Béji Caid Essebsi succède à Mohamed Ghannouchi. Une passation de témoin destinée
à éteindre la contestation et à favoriser le retour de la sécurité et la
stabilité.
Mohamed Gannouchi a rendu le tablier et il est sorti dans l’honneur.
Politiquement, l’homme n’est pas fini, peut-être se met-il en réserve, en tout
cas, il part avec un grand capital de sympathie. Il a été taclé par la
contestation qui prenait une tournure de «négation par la violence», surtout
après la résurgence des casseurs lors des affrontements de samedi 26 février.
D’un bout à l’autre, son parcours politique se distingue par un comportement
républicain. Il a préféré partir «cinq ans plus tôt, que cinq minutes trop
tard», selon l’expression du Général De Gaulle, lui aussi grand républicain.
C’est Béji Caid Essebsi qui lui succède, figure emblématique de l’œuvre
gigantesque de l’Etat tunisien, édifié par des «bleus», de son propre aveu, de
la politique mais des esprits patriotes qui ont donné corps et âme au sentiment
national et au modèle social tunisien.
L’idéal révolutionnaire est entre des mains expertes. La nomination du nouveau
Premier ministre intervient à un moment extrêmement délicat où la révolution
commence à être chahutée par un brouillage qui risque de nous emmener vers une
errance «démocratique» aux conséquences imprévisibles. Or, la priorité nationale
est de mettre en route l’Etat de droit, réhabiliter l’administration et mettre
sur pied un dispositif institutionnel démocratique.
Le bilan de Ghannouchi depuis le 14 janvier: préserver l’honneur de la
révolution
Le travail accompli par Mohamed Ghannouchi et son gouvernement, en 40 jours, a
été salutaire pour la Révolution et sa marche vers la déocratie. Avec habileté,
il en a dressé le bilan. Nous en connaissons les détails. En un mot, il a
préservé l’honneur de la Révolution qui est restée une révolution digne et
responsable. Il a su préserver cette période délicate de notre histoire
glorieuse en protégeant la révolution de la vindicte et de l’irrationalité. Il a
empêché que la rue s’empare de la Révolution qui est le «bien» du peuple. Cela
ne fait que donner de l’aplomb à son dévouement au service du pays.
Bien entendu, son passé de Premier ministre sous la dictature a pesé dans la
crispation qui s’est faite autour de sa personne. Mais Mohamed Ghannouchi et les
«justes» qui ont servi sous Ben Ali sont inattaquables au plan de la probité
morale et intellectuelle parce que, d’une certaine façon, ils lui ont servi
d’antidote.

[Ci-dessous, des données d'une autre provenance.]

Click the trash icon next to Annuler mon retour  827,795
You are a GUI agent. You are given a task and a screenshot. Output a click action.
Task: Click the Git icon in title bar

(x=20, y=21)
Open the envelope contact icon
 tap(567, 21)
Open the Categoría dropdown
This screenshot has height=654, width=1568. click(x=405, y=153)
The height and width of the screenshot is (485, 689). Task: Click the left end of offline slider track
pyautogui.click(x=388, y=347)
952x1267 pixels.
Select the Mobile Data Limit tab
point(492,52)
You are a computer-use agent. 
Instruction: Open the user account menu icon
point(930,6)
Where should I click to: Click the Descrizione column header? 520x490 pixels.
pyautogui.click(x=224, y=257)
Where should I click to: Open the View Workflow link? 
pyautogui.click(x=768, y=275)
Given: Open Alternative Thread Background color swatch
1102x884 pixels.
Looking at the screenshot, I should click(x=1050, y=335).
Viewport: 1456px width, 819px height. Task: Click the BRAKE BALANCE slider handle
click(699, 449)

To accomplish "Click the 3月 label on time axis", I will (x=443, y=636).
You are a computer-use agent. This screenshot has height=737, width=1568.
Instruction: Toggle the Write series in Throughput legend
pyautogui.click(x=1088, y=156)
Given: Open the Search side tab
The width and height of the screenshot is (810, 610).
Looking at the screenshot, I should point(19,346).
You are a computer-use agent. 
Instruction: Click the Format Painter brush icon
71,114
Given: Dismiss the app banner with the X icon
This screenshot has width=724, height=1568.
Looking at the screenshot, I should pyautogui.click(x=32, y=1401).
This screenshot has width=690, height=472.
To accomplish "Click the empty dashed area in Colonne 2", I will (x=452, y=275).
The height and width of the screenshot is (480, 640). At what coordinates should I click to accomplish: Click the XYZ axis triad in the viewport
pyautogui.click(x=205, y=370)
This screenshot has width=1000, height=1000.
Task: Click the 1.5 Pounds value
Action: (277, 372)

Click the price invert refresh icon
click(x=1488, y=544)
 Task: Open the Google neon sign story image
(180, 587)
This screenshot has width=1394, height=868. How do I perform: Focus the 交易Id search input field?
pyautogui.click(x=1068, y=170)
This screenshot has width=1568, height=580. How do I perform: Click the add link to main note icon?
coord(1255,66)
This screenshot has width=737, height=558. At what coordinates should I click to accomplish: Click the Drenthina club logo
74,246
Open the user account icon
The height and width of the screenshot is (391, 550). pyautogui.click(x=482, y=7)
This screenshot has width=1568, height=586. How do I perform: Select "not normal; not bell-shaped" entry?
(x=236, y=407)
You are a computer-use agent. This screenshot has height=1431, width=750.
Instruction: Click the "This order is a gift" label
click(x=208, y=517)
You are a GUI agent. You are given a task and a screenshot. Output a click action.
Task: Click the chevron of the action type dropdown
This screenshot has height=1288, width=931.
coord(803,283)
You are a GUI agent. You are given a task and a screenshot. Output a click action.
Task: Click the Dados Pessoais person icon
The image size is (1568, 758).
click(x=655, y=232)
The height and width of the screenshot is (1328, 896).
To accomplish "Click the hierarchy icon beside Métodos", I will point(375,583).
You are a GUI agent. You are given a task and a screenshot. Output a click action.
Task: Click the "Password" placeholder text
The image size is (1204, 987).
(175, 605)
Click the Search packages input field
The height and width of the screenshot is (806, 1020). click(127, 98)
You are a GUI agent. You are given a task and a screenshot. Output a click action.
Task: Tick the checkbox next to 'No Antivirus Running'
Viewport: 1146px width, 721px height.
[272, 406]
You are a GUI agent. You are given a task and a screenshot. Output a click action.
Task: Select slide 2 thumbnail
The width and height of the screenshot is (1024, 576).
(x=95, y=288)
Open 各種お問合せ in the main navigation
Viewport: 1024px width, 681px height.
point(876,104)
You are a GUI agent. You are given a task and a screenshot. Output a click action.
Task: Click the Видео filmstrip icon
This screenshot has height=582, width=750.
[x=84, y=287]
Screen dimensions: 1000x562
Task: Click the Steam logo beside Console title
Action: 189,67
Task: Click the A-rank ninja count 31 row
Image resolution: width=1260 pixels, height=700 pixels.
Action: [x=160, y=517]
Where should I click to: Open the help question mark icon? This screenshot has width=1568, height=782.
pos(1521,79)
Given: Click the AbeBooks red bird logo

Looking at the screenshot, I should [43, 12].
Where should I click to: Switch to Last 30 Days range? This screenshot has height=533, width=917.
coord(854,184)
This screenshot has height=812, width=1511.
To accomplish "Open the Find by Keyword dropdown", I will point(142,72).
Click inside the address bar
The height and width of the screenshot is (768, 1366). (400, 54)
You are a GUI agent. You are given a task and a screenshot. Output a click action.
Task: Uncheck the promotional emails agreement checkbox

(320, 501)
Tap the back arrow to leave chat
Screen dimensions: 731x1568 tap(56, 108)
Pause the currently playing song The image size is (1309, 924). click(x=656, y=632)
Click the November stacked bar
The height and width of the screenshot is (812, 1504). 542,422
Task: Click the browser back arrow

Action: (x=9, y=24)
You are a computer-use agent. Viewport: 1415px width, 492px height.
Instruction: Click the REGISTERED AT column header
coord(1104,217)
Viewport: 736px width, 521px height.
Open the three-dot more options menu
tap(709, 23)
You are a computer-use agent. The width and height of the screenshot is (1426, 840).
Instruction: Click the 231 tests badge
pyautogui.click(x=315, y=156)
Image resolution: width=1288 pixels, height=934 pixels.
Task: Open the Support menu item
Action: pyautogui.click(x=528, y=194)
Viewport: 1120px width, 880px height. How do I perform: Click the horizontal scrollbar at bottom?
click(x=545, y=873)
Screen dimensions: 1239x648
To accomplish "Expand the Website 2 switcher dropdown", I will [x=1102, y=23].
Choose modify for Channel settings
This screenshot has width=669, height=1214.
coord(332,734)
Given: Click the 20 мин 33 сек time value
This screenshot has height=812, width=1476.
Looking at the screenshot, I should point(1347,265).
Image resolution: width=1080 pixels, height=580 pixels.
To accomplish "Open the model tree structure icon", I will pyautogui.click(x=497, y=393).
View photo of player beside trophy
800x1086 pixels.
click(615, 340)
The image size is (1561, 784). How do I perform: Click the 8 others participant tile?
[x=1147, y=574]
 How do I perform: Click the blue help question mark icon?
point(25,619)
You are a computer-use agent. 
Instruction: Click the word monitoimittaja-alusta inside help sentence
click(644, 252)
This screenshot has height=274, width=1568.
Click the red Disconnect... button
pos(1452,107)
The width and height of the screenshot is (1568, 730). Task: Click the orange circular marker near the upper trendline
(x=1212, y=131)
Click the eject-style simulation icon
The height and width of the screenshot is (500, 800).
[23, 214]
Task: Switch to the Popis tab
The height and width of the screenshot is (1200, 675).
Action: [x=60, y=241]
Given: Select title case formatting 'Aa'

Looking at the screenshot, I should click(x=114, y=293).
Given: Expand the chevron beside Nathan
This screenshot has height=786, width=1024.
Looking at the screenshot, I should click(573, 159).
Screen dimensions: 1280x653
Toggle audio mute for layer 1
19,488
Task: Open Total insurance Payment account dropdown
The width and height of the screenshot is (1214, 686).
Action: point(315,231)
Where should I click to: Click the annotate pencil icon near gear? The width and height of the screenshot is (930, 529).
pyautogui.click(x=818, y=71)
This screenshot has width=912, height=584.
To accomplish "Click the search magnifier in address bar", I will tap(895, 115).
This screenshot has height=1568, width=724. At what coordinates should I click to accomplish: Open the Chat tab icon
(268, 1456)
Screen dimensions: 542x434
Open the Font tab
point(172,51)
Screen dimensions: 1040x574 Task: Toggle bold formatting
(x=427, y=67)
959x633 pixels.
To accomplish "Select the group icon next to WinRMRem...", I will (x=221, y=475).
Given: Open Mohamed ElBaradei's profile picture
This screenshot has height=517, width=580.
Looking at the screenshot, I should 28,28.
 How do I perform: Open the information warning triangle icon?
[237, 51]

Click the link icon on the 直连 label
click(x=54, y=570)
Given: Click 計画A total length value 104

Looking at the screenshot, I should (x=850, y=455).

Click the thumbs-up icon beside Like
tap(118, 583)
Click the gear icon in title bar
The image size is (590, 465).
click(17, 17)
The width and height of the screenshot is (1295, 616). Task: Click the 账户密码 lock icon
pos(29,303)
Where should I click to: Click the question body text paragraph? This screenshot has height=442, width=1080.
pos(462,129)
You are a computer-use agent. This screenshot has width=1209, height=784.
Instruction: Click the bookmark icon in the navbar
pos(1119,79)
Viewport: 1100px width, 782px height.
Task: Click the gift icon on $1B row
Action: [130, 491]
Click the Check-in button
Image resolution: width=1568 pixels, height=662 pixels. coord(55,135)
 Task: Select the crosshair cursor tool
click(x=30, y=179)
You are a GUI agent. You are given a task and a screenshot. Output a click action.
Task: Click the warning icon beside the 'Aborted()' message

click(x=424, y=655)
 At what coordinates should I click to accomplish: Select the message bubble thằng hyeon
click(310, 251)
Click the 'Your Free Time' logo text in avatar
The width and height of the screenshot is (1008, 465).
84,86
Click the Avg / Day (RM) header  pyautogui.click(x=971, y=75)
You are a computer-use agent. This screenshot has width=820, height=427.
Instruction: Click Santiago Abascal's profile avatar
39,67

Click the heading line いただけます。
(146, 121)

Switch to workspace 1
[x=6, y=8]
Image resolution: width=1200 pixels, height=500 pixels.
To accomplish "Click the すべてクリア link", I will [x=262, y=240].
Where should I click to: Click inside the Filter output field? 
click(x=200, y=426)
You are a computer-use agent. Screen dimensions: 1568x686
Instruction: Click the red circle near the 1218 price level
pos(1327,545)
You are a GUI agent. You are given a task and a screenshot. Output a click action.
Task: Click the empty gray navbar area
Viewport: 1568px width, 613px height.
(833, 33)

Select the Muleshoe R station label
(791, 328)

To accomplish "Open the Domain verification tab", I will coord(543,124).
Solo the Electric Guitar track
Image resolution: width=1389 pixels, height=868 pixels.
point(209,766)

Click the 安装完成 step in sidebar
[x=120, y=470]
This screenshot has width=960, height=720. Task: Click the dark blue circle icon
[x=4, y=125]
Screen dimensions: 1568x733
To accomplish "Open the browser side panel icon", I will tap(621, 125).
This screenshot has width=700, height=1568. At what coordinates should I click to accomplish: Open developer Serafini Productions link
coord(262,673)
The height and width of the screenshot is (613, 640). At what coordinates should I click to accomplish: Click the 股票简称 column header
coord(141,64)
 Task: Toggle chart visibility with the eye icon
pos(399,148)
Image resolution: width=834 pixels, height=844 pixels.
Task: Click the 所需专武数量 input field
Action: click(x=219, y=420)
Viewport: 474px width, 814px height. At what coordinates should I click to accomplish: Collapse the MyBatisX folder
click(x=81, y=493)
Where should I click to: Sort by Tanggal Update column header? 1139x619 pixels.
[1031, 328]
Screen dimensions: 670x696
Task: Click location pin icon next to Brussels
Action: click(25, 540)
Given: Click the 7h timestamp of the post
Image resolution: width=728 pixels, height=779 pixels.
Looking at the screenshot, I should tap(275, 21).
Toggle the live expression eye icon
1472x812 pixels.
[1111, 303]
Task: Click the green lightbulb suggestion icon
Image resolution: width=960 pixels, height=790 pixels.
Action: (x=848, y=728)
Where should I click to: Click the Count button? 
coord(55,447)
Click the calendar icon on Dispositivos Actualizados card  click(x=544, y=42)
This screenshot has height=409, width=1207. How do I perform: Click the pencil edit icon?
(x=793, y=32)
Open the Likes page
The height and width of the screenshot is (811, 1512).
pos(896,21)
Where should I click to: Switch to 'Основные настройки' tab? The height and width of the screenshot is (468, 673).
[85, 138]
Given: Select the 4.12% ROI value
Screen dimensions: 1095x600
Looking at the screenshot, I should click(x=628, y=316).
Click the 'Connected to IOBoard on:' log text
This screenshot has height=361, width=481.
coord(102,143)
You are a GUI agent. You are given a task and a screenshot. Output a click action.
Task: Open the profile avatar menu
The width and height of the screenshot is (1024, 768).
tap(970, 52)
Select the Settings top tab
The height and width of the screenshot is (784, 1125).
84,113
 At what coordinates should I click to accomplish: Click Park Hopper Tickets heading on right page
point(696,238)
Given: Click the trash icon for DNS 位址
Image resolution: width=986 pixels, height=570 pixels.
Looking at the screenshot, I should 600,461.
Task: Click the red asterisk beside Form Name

Eux ont assuré la continuité de l’Etat et ont fait fonctionner le
carré vertueux de l’Administration tunisienne.
Cette dernière a, malgré tout le travail de sape qu’on lui a fait endurer et
toute l’œuvre d’instrumentalisation que le clan lui a imposé, a travaillé. Notre
pays a accueilli le Sommet mondial sur la société de l’information (SMSI) avec
le concours de l’ONU. Notre infrastructure a connu un saut de palier
impressionnant. Les technopôles sont en place et matérialisent notre ancrage
technologique. Notre émergence est bien entamée. Nous nous confirmons à la
lisière de la “short list“ des pays qui sont dans la course à la compétitivité.
Tout cela est un acquis sur lequel la Révolution peut capitaliser et cela est un
travail collectif réalisé par les «justes» et les «vertueux» qui ont servi
pendant les années de braise et de plomb et qui ont maintenu le pays debout.
La foule n’a pas su faire la part des choses. Le brouillage a enflé et
l’effervescence offrait un terrain favorable à ceux qui pouvaient prendre la
vague et mettre la révolution «off track», la faisant dérailler. Il faut
reconnaître à Mohamed Ghannouchi le mérite d’avoir accompli une part sensible du
travail, sans hésiter à passer la main pour ne pas empoisonner l’ambiance.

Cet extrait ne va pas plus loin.